The scandal provoked a public outcry, and his handling of it propelled him high in opinion polls.
He went on to co-launch the DPJ and led it during the election of 2003, establishing the party as a credible opposition force and potential challenger to the LDP.
But a year later he stood down, after admitting that he had failed to make state pension payments for 10 months while he was health minister.
Although his failure to pay was an apparent oversight, Mr Kan said he was resigning to avoid further damaging the DPJ.
'No connections'
Five years later, he became deputy prime minister when Yukio Hatoyama swept to power amid widespread popular discontent with the LDP government.

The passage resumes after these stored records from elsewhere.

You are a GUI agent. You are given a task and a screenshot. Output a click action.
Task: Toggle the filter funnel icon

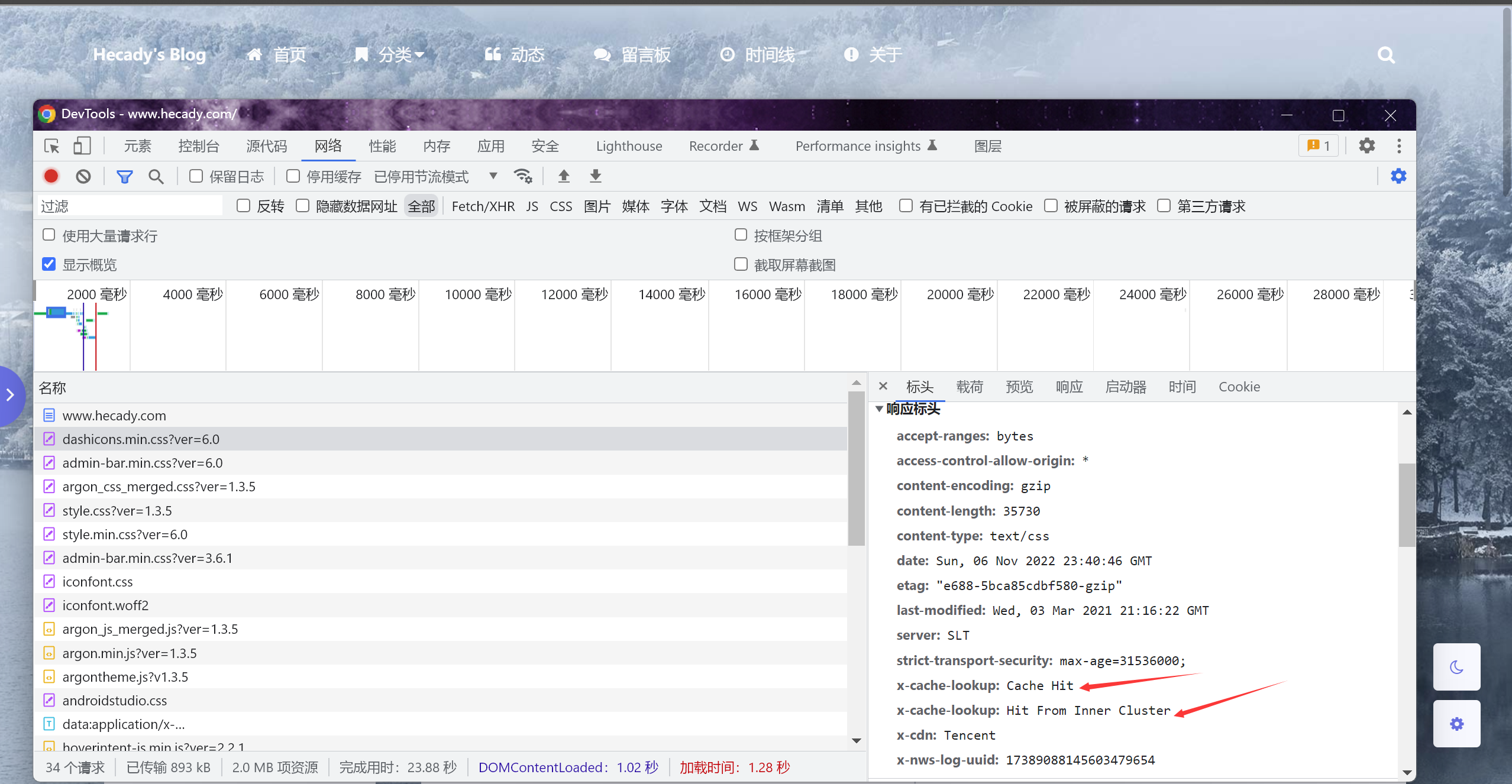[124, 176]
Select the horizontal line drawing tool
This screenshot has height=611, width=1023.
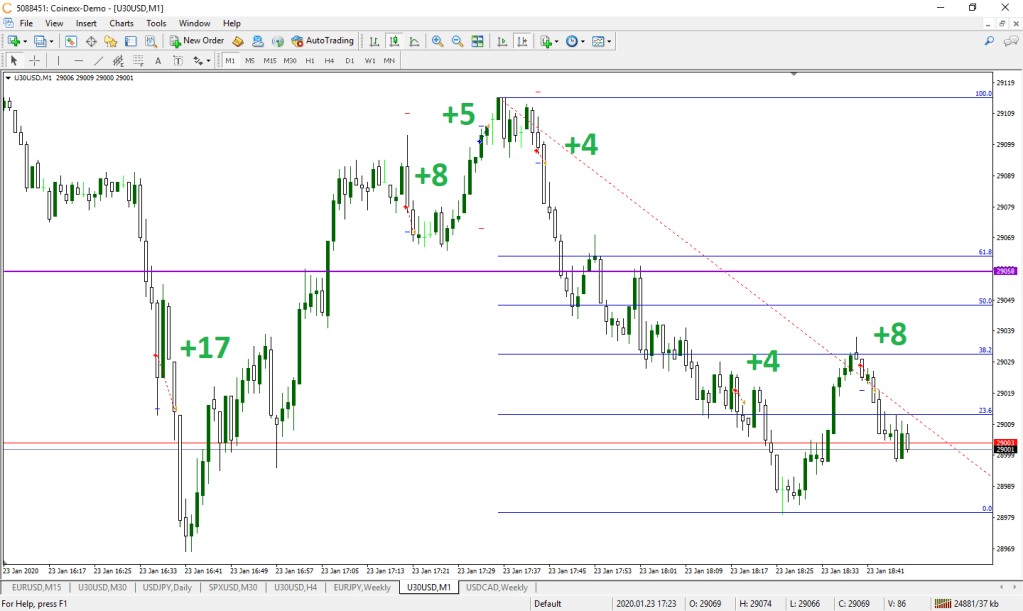pos(78,60)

He was also appointed to head the National Strategy Bureau, a new body charged with wresting control of policy-making from the powerful bureaucracy.
But he took over the finance portfolio four months later after Hirohisa Fujii stepped down due to ill health.
Announcing his candidacy to replace Yukio Hatoyama in June 2010, he emphasised his ordinary roots.
"I grew up in a typical Japanese salaryman's family. I've had no special connections," he said.
"If I can take on a major role starting from such an ordinary background, that would be a very positive thing for Japanese politics."
Popular because of his unorthodox route to the top, he was known as a keen debater. His nickname is "Ira-Kan" - ira being short for irritable - because of his reportedly quick temper.
With just three months under his belt as prime minister, Mr Kan survived a leadership challenge by DPJ veteran powerbroker Ichiro Ozawa.
Mr Kan also received a stinging rebuke by the electorate last July, when the DPJ lost their majority in the upper house of parliament over proposed tax reforms.
Married with two sons, he enjoys playing Go, a complicated chess-like board game.